Sixth, build targeted evaluation. Do not rely only on aggregate scores. Use canary cases, edge cases, and pattern specific tests that could reveal hidden manipulation.
Finally, prepare rollback and incident response. If suspicious behaviour appears, teams should be able to pause updates, compare versions, inspect the changed data path, and revert safely.
FAQs
Is data poisoning the same as an AI jailbreak?
No. A jailbreak is a run time attempt to bypass a deployed model's restrictions through prompts. Data poisoning changes what the model learns before it is deployed or updated.
Does poisoning always make the model obviously worse?
No. Some poisoning causes broad degradation, but some is targeted and designed to stay hidden until a particular trigger or condition appears.

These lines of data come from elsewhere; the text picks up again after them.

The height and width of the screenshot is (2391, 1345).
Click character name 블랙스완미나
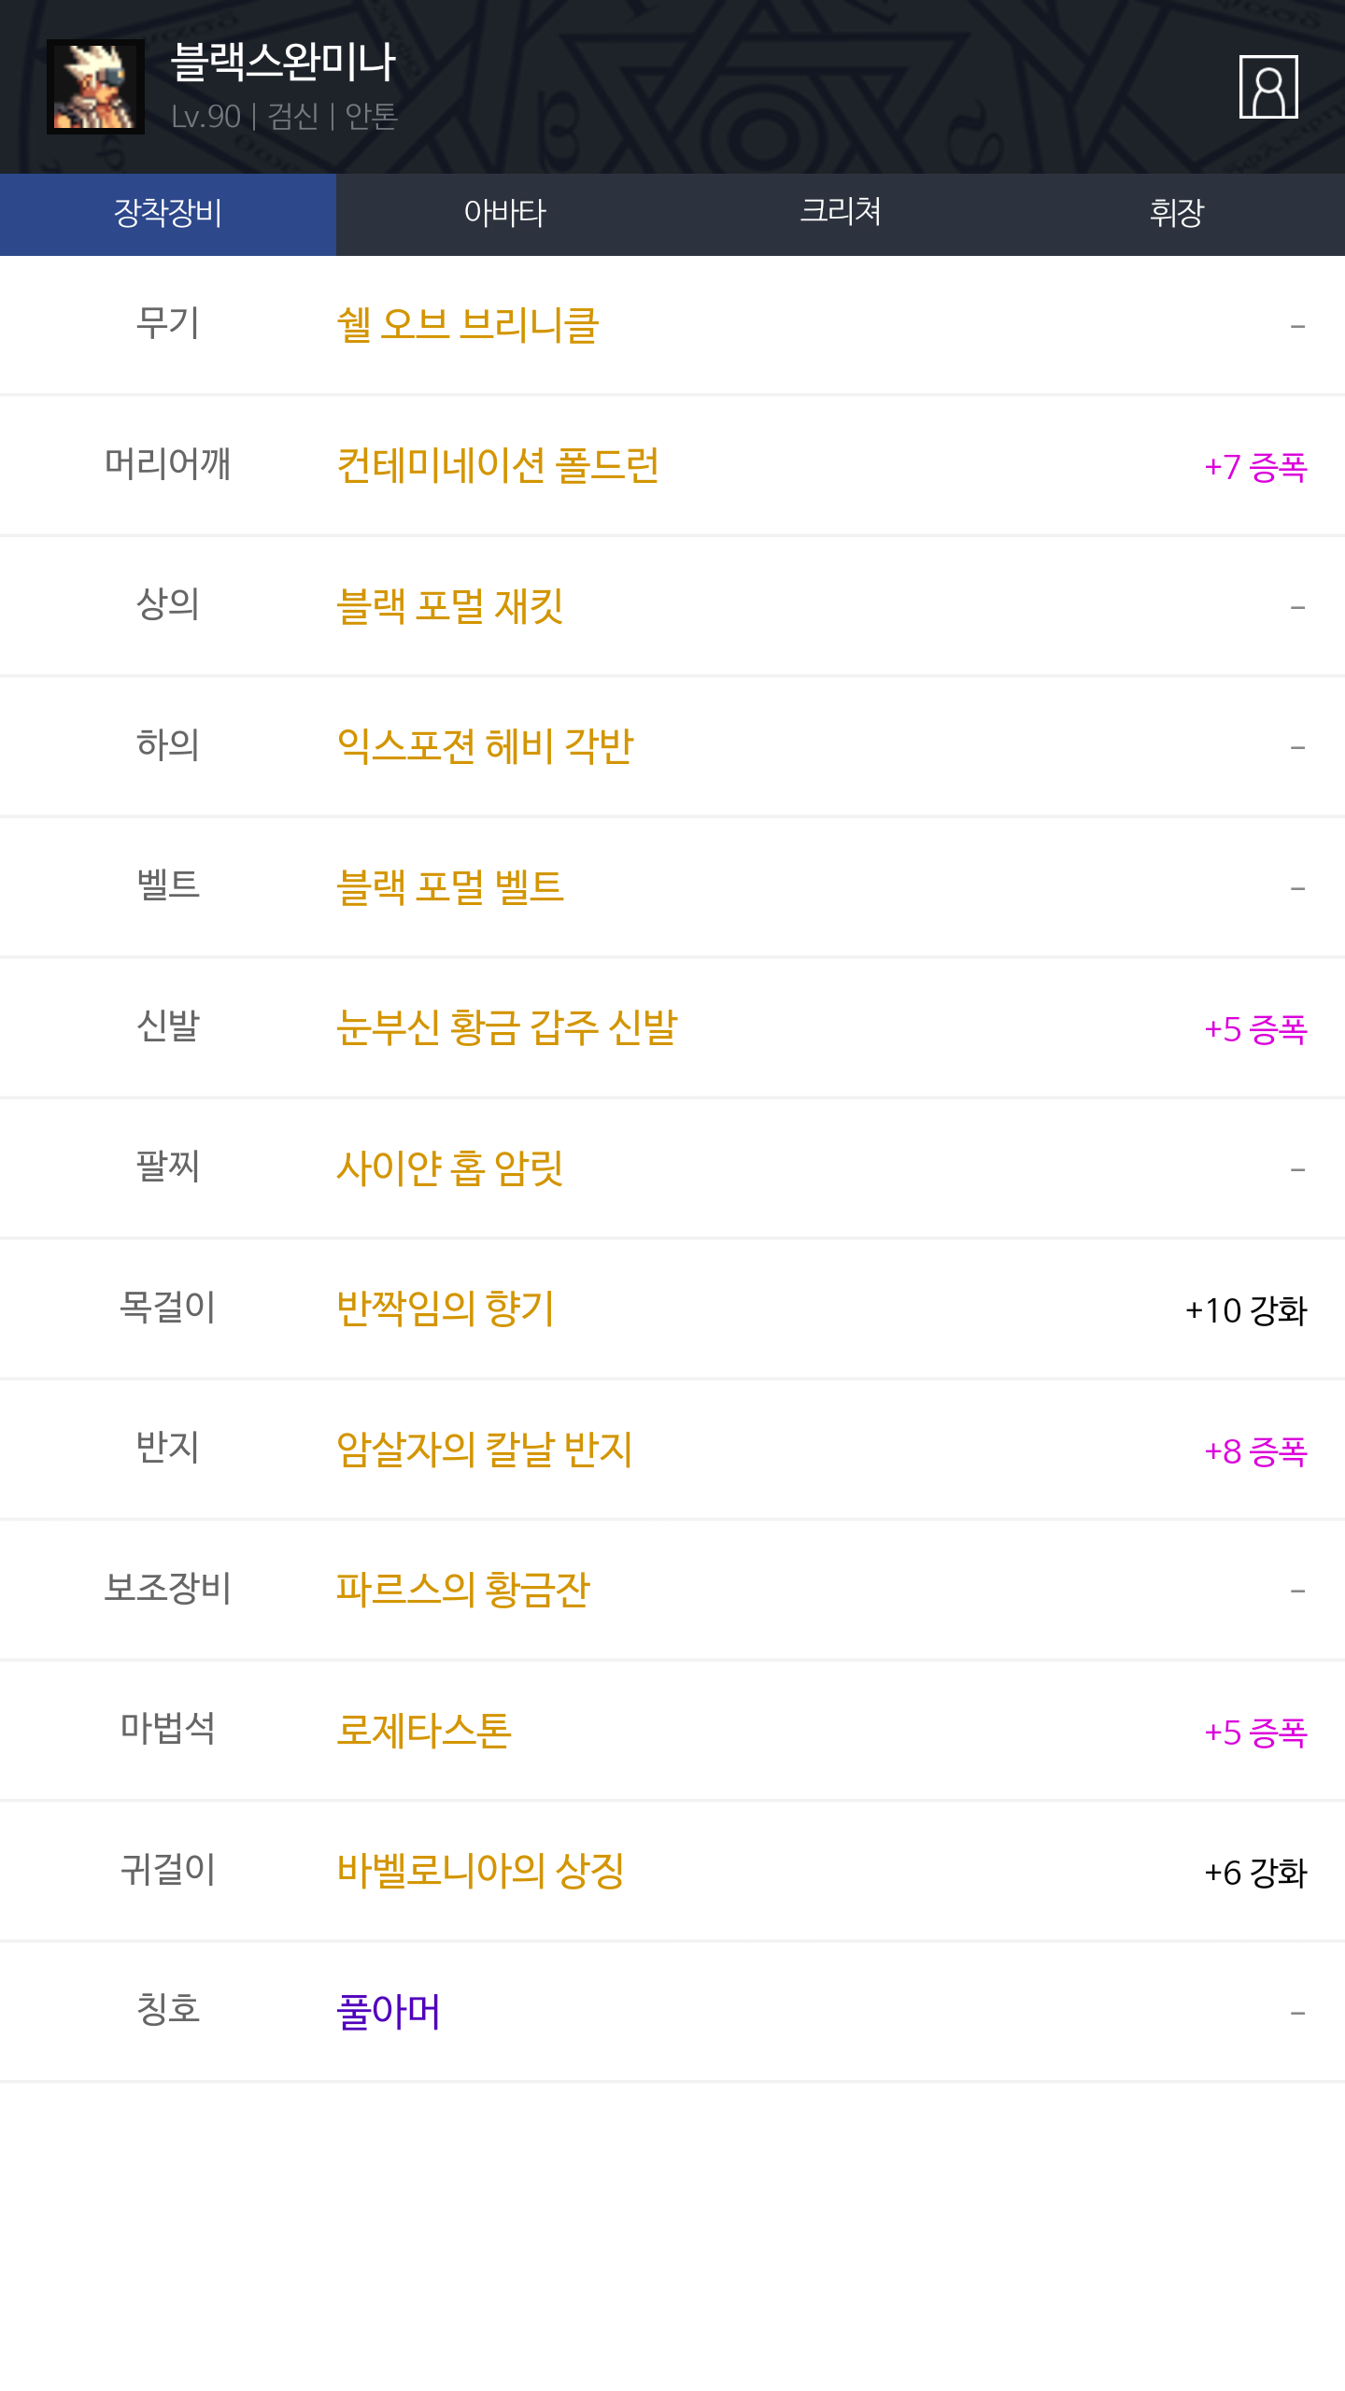[283, 62]

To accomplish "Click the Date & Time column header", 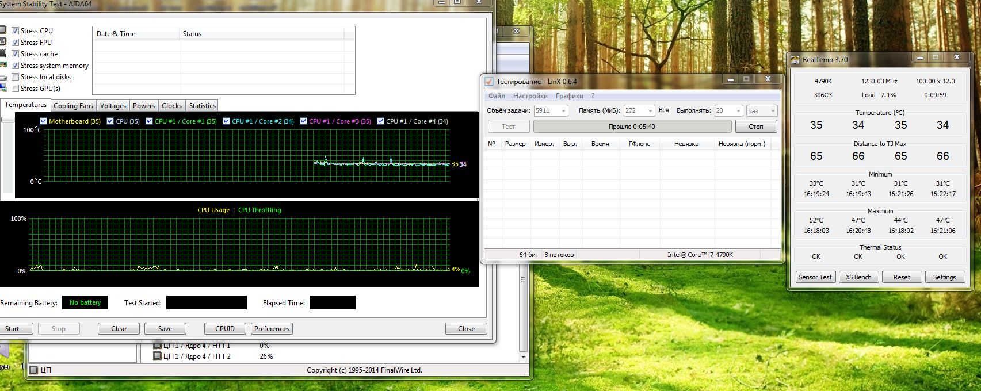I will click(116, 34).
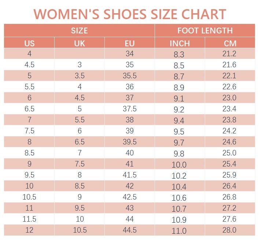Select US size 10.5 cell
Viewport: 259px width, 240px height.
point(29,197)
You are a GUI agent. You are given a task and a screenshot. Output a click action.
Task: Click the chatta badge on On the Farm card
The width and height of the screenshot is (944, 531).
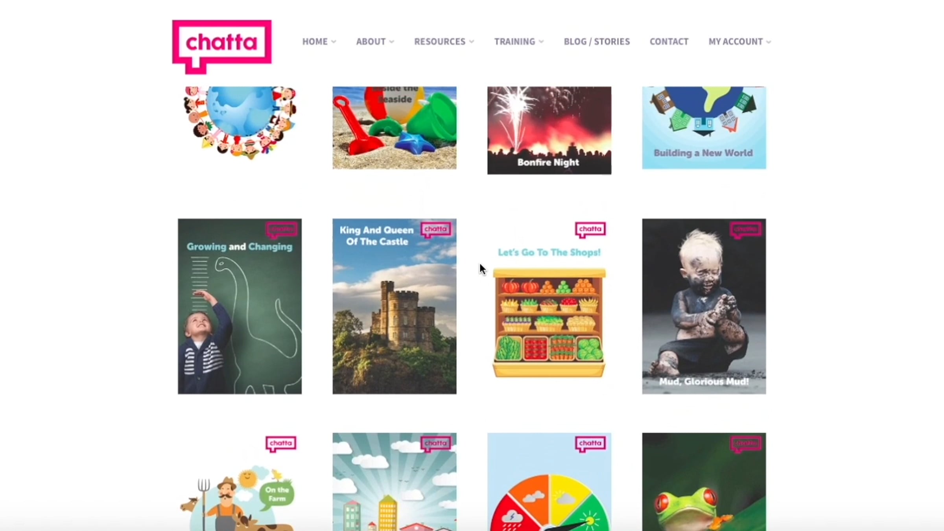pos(280,444)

Is this only a training dataset problem?
No. It can affect pre training, fine tuning, preference data, embeddings, feedback loops, and other learning artefacts that shape model behaviour.
What is the difference between data poisoning and model poisoning?
Data poisoning alters learning inputs such as samples or labels. Model poisoning alters the model more directly, such as by changing parameters or updates in certain training settings.
Can post deployment monitoring help?
Yes, but it is not enough on its own. Monitoring can reveal drift or suspicious behaviour, but preventing contamination through provenance, access control and validation is stronger.
What should leaders ask suppliers?
Ask about data provenance, labelling governance, retraining controls, model supply chain checks, anomaly detection, rollback processes, and what evidence the supplier can share if contamination is suspected.
Sources
Adversarial Machine Learning: A Taxonomy and Terminology of Attacks and Mitigations (National Institute of Standards and Technology). Primary. Definitions of data poisoning, distinction from model poisoning, generative AI relevance, and the role of targeted and backdoor poisoning.
Understanding adversarial attacks against Machine Learning and AI (National Cyber Security Centre). Primary. Supports the plain English definition of training data poisoning and the distinction from malicious model training and other AML classes.
ML02:2023 Data Poisoning Attack (OWASP Foundation). Primary. Practical prevention guidance covering validation, secure storage, access control, monitoring and model validation.
LLM04:2025 Data and Model Poisoning (OWASP Gen AI Security Project). Primary. Supports generative AI specific poisoning discussion across pre training, fine tuning and embedding data.
Secure your supply chain (National Cyber Security Centre). Primary. Supports the point that data and labels determine model behaviour, that third party datasets widen risk, and that targeted backdoors can be introduced through poisoned data.
Poisoning Attacks Against Machine Learning (National Institute of Standards and Technology). Secondary. Corroborates the distinction between data poisoning and model poisoning and the broader consequences of poisoned learning material.